Libyans displaced from their homes in the war-torn city of Benghazi have appealed to the government to come to their aid. Housed in government schools, they accuse the government of neglecting them.
Benghazi was the birthplace of the revolution that ousted long-time leader Muammar Gaddafi in 2011. Some of them have been living in this shelter for over a year. But they are jobless and living on handouts that are not forthcoming.
“I was displaced from Benghazi and have now been living in Abu Bakr al-Razi school for about 7 months. There are people that have been here longer, a year and two or three months. So far the state and its government has not given us any tangible assistance. We are Benghazi residents and have been affected (by the war) our homes have been destroyed and our jobs have ended, everything has come to an end, we have nothing left,” Aref al Maghribi, a displaced man said.
We have tried to reach out to the state but they don't give us any support... no one from the state has come to see the conditions under which we and our children are living in these schools.
Families living in this school compound have tried to make life close to home, but without government support, they say it is becoming difficult to survive by the day.

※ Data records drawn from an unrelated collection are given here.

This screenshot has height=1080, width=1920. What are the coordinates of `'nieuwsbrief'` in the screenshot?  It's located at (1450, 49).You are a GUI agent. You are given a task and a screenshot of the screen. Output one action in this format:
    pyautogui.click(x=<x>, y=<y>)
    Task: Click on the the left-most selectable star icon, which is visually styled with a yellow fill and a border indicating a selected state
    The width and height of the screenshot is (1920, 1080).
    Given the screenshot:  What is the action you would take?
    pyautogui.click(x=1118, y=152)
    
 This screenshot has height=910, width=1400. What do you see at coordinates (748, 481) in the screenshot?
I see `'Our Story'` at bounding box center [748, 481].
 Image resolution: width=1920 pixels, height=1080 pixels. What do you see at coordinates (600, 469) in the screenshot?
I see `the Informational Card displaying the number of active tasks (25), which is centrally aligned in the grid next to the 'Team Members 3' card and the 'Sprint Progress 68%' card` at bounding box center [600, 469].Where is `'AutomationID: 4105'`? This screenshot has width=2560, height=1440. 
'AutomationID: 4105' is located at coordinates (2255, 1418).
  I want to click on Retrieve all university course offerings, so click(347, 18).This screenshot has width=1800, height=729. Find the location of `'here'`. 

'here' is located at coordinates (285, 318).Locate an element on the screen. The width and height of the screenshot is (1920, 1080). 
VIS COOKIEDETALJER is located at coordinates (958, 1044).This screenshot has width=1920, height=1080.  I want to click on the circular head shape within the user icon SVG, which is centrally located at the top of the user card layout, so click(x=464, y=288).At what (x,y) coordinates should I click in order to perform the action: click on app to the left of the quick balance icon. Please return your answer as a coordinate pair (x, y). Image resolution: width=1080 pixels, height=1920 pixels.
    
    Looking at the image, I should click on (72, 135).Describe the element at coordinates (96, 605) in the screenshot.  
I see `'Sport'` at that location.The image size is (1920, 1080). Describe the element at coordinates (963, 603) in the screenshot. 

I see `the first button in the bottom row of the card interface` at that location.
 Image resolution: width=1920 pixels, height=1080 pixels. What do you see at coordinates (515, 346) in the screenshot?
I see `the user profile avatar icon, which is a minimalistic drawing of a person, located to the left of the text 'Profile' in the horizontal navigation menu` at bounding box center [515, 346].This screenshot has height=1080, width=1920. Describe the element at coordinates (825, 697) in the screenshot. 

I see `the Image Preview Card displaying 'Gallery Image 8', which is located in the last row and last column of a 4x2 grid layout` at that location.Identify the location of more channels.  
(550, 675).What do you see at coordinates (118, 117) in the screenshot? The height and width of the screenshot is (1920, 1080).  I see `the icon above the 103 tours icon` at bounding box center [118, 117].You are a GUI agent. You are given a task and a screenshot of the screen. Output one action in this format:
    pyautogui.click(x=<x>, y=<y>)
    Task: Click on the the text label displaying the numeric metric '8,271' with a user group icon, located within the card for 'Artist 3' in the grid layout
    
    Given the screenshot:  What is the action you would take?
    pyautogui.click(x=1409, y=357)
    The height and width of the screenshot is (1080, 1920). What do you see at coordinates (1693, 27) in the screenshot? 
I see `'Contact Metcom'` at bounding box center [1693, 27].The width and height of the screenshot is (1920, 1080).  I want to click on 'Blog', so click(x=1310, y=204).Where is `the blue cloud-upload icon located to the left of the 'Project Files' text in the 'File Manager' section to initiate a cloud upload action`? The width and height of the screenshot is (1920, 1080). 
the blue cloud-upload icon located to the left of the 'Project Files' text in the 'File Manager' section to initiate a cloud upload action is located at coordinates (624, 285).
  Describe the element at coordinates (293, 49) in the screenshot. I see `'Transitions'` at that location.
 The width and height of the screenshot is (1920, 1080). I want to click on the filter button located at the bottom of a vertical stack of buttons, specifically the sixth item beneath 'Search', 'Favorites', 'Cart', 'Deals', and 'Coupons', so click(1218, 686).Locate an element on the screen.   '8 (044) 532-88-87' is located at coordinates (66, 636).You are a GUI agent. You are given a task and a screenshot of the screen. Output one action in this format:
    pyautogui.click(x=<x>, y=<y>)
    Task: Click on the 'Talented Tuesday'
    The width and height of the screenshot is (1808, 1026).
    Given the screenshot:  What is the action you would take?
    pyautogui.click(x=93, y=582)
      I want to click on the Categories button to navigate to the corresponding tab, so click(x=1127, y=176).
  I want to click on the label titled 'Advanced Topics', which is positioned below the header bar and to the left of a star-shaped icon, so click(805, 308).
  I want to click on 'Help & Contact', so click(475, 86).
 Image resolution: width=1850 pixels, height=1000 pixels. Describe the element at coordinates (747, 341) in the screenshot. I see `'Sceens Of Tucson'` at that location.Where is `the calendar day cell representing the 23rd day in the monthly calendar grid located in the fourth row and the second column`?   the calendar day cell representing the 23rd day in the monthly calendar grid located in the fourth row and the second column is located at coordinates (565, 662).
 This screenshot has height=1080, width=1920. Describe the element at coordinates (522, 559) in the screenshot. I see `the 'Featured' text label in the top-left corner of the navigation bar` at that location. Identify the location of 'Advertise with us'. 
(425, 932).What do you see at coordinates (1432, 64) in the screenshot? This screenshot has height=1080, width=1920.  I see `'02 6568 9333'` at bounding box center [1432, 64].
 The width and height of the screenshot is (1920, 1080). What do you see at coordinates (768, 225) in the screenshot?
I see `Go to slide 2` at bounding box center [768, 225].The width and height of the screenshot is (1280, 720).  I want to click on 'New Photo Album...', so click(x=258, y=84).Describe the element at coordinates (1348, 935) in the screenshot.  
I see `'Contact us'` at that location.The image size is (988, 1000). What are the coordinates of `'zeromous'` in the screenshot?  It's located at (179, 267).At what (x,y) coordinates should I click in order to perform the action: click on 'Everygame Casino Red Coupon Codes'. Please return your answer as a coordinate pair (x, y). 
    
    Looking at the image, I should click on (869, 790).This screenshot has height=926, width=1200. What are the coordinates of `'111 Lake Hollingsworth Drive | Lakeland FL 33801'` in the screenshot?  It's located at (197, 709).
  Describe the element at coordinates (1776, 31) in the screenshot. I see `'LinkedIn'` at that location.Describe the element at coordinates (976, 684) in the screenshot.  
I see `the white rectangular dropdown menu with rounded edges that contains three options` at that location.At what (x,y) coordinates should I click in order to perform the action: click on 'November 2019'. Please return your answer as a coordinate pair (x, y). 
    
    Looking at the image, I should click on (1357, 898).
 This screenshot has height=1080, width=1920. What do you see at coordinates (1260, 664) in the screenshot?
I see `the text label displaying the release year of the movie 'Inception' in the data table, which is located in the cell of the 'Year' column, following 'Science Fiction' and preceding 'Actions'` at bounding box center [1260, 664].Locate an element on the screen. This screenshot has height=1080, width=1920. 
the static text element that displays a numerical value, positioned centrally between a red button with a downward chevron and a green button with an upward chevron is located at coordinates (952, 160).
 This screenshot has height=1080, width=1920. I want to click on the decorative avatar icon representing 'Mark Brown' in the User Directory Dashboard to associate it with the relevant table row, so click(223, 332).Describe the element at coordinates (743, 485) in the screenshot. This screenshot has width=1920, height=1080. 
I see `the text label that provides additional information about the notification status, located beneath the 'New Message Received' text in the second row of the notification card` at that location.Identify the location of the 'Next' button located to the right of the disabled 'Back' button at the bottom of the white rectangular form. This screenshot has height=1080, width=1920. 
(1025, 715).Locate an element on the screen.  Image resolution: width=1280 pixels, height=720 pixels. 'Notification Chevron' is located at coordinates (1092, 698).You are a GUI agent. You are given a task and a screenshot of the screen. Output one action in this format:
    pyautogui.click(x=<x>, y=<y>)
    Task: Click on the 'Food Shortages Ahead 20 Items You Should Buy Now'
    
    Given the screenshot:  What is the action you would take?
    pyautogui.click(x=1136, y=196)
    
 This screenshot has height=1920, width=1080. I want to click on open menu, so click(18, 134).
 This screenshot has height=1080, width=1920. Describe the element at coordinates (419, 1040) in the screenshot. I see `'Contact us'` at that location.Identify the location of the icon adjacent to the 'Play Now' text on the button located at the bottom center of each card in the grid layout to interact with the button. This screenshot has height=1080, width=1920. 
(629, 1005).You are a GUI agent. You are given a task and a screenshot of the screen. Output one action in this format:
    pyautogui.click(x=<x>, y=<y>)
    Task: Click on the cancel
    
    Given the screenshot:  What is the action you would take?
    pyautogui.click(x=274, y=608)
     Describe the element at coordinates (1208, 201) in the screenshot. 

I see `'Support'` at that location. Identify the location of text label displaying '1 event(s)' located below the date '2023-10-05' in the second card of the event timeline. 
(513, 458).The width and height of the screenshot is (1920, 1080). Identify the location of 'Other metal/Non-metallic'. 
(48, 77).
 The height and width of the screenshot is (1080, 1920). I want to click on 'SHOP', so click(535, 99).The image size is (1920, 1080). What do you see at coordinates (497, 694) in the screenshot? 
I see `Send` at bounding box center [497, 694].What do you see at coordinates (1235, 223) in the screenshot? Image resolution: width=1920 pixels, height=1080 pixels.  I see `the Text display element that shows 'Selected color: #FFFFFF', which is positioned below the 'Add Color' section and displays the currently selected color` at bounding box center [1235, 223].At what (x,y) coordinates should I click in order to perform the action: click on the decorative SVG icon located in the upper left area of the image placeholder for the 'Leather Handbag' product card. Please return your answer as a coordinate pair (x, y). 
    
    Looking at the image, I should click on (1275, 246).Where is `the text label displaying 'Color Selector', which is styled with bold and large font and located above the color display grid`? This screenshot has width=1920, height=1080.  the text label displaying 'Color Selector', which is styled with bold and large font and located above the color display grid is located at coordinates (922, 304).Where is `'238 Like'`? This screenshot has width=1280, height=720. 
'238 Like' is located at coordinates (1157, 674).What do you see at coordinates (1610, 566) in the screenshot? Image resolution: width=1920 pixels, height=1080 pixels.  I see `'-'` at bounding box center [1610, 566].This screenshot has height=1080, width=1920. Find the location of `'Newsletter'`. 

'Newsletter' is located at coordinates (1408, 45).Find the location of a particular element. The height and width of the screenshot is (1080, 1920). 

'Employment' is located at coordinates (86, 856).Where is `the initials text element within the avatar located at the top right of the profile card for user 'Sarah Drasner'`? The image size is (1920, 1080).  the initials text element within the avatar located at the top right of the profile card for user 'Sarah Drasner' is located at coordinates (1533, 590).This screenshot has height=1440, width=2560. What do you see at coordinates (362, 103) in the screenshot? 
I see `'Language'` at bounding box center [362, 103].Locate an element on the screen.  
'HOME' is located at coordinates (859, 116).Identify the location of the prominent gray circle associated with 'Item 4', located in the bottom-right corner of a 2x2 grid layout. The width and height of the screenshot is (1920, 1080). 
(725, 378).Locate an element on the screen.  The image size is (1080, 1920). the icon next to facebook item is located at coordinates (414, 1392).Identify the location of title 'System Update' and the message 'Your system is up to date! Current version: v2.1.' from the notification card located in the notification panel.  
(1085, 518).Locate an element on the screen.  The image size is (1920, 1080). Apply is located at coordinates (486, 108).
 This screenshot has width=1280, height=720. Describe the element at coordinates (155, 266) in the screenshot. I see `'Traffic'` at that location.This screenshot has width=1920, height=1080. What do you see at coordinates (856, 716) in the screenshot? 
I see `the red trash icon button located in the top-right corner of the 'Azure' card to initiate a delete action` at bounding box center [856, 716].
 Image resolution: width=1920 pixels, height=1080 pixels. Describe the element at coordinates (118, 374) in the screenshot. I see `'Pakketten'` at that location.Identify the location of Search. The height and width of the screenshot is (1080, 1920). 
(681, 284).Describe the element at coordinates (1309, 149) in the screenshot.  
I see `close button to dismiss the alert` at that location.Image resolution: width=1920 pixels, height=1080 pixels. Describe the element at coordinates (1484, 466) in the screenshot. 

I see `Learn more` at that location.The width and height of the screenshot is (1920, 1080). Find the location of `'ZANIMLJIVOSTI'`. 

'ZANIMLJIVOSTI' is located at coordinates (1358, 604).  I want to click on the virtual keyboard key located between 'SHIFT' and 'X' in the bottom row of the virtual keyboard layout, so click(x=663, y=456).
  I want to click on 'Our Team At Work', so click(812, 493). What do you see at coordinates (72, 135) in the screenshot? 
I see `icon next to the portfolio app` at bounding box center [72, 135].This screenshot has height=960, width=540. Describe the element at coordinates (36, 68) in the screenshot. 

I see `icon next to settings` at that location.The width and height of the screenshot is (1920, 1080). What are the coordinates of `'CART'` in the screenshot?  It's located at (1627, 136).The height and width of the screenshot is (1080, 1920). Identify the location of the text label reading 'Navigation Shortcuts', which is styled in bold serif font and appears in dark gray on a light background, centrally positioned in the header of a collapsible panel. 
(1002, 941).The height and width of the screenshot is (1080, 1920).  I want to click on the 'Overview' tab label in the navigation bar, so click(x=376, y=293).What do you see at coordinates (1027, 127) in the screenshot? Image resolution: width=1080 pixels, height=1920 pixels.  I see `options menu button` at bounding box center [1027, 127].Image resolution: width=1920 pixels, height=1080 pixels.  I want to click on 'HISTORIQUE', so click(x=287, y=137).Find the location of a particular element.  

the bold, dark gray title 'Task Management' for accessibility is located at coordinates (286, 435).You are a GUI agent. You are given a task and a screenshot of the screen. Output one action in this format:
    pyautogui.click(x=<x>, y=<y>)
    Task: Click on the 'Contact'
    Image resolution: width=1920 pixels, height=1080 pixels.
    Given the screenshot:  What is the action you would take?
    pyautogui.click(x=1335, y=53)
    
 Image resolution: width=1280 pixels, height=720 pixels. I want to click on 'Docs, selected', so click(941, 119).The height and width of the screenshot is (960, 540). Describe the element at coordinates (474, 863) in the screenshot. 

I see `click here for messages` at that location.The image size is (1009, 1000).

Fariha Al- Sharif said she hasn’t received any help or support from the state and has little hope of returning home.
“I was displaced from the Souq al-Hout area and I’m now living in the school. We have tried to reach out to the state but they don’t give us any support and don’t consider what we’re going through and don’t take care of our needs. They don’t give us hope that we may return to our homes. There are families here that have been financially, emotionally, psychologically affected, and no one from the state has come to see the conditions under which we and our children are living in these schools.”
Civil society organisations like the Libyan organization for development have been assisting these displaced victims but an official said it is becoming difficult without government assistance.
“No matter how much civil society organisations try, they can’t support and care for all the families displaced in the absence of state and state support. The situation is very difficult right now. The state has not provided subsidies, most of the families in the schools are living in very difficult financial conditions, many below the poverty line,” Hanan al – Shuheibi, an official of the Libyan organization for development said.
The number of displaced families in Benghazi is reported to have reached about 47,000 . By the end of 2015, some 62 schools in Benghazi have been hosting families displaced by the war.
Benghazi itself has seen months of heavy fighting between Islamist militants and military forces allied to the country’s recognised, eastern-based government.
The Internal Displacement Monitoring Centre estimates, there are a total of at least 434,000 displaced people in Libya as of mid 2015, but with so many regions and territories off-limits to NGO staff and aid workers due to the dangerous environment, the numbers are likely to be higher.